*Description of the task*
Keep only those lines of the records that include the string "Share".

(Collected data)
☆ ☆ ☆ ☆

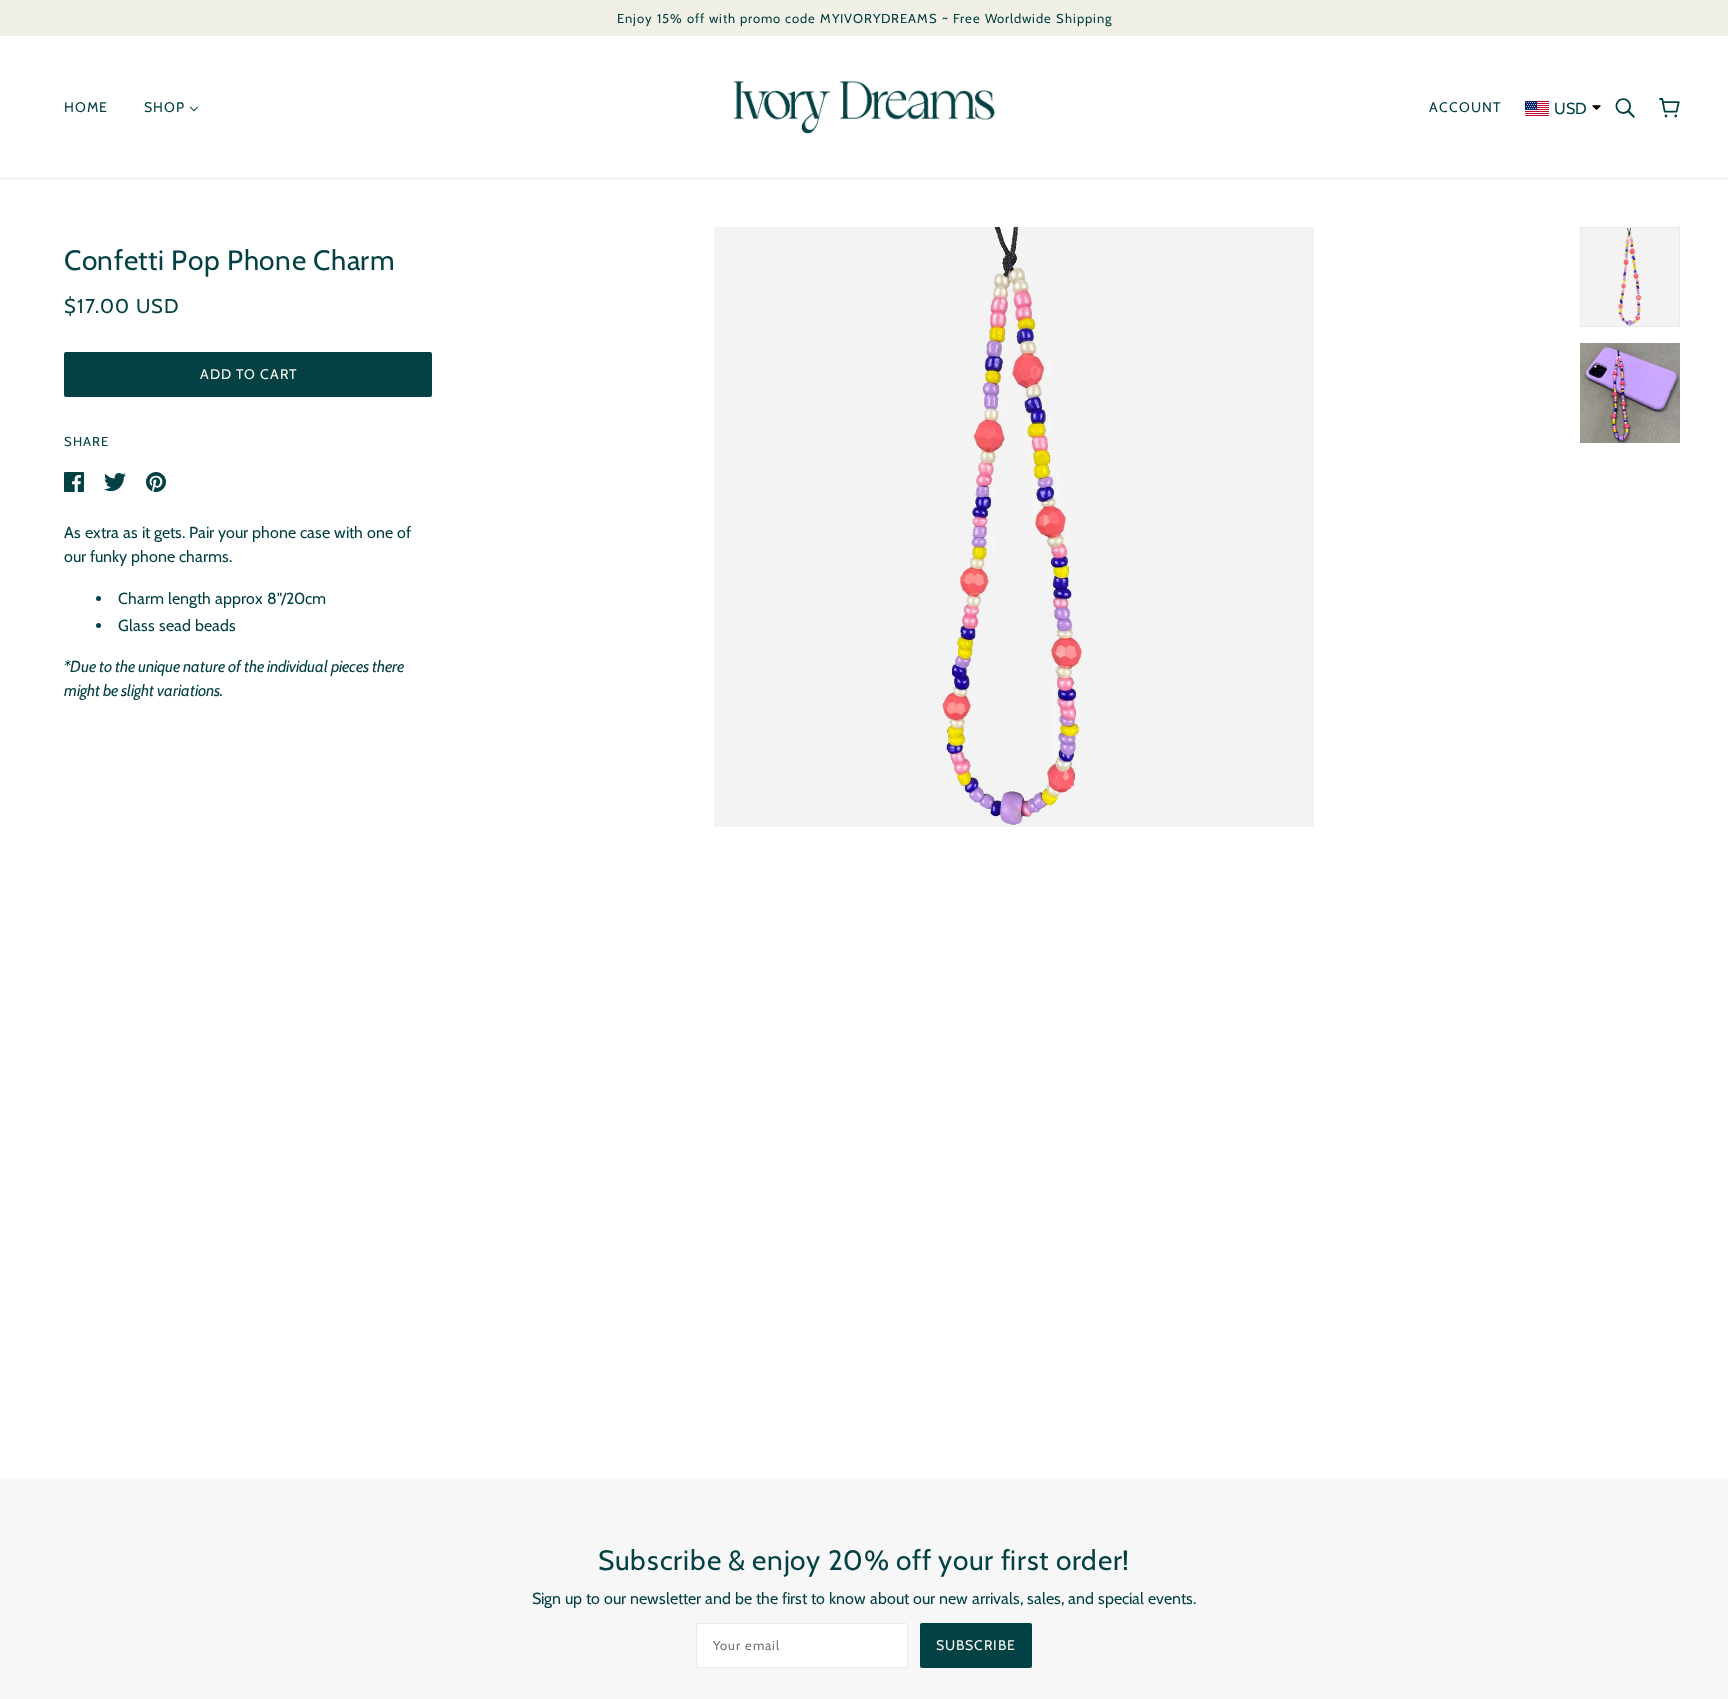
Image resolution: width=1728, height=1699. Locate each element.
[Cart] (1669, 107)
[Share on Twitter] (117, 480)
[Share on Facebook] (76, 480)
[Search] (1625, 107)
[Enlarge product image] (1014, 527)
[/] (864, 105)
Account (1465, 107)
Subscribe (976, 1645)
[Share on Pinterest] (156, 480)
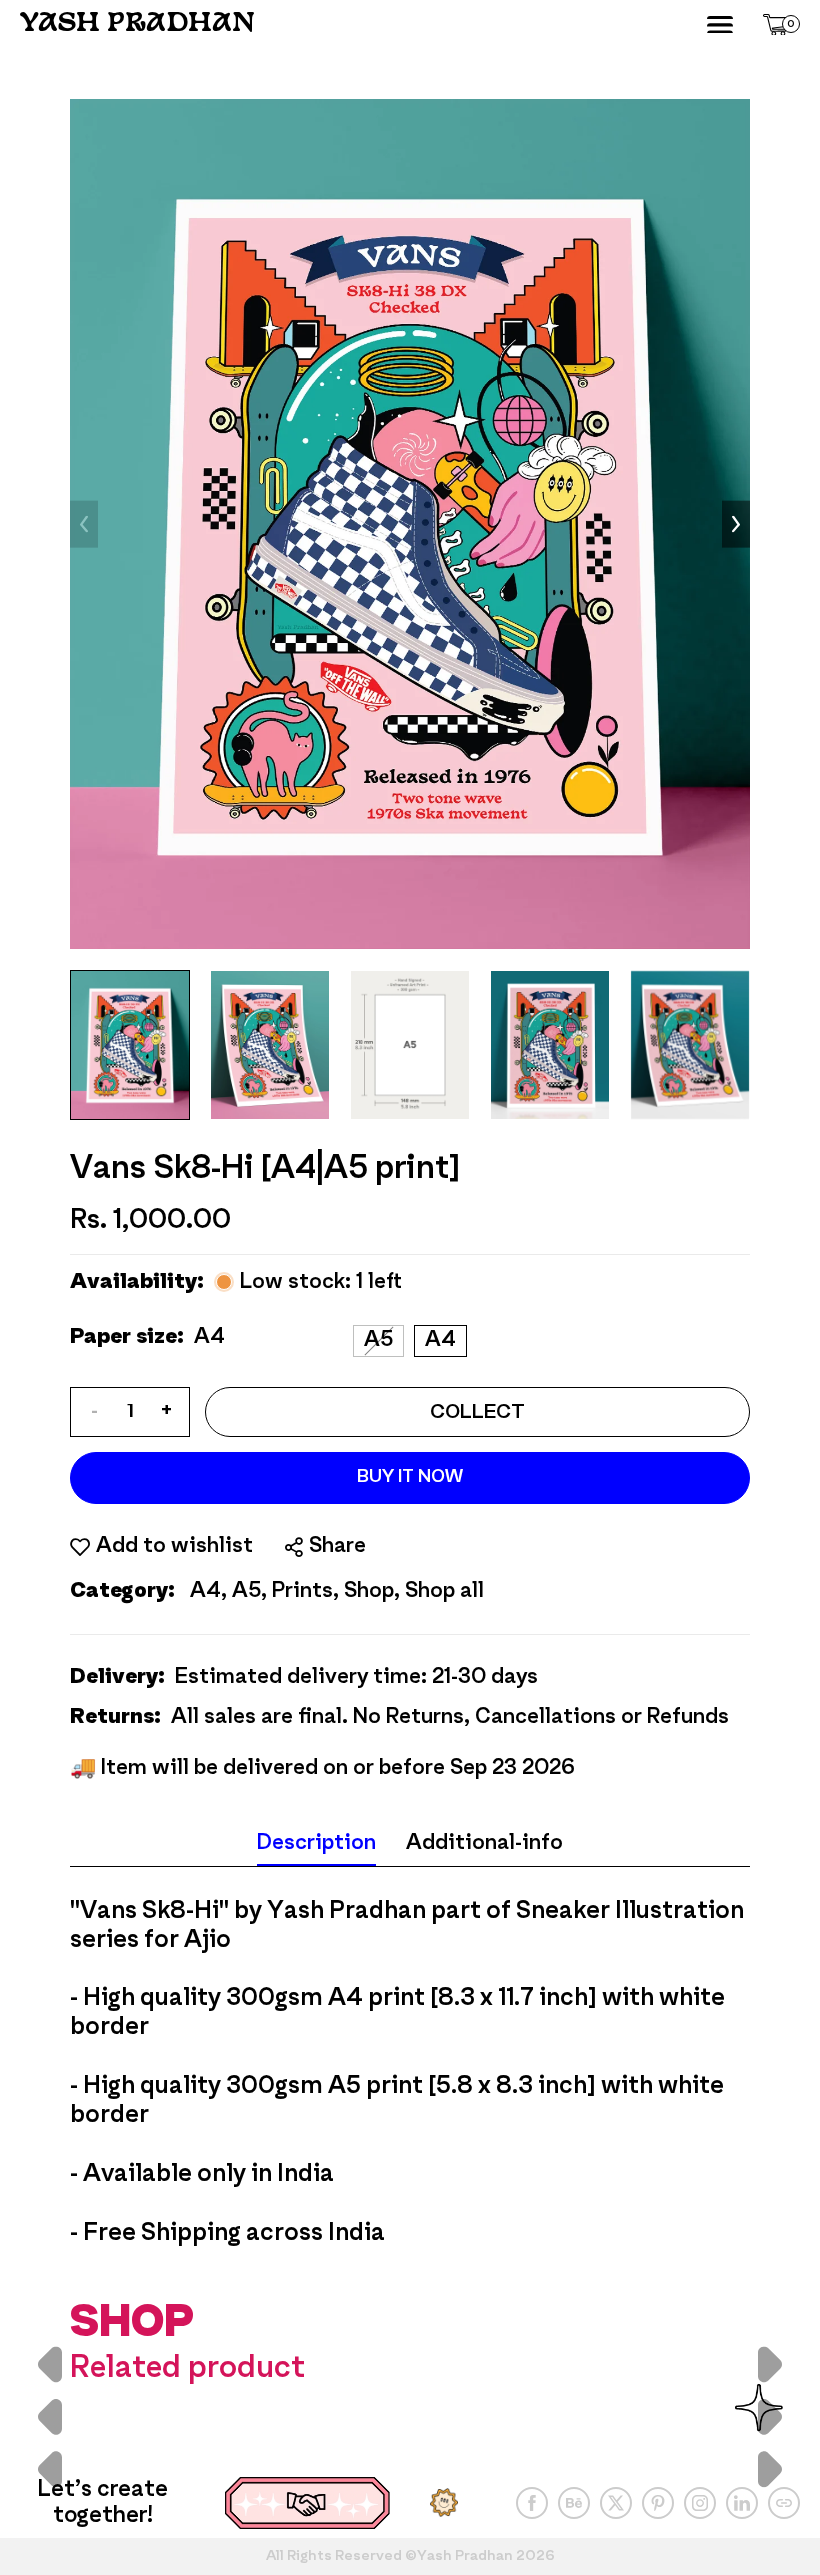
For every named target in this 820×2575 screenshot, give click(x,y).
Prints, (305, 1591)
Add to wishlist (174, 1546)
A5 (378, 1340)
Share (337, 1546)
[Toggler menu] (720, 25)
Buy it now (410, 1477)
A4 (440, 1340)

☆ ☆ ☆ ☆

*Task result*
[Share on Twitter] (117, 480)
[Share on Facebook] (76, 480)
[Share on Pinterest] (156, 480)
Share (337, 1546)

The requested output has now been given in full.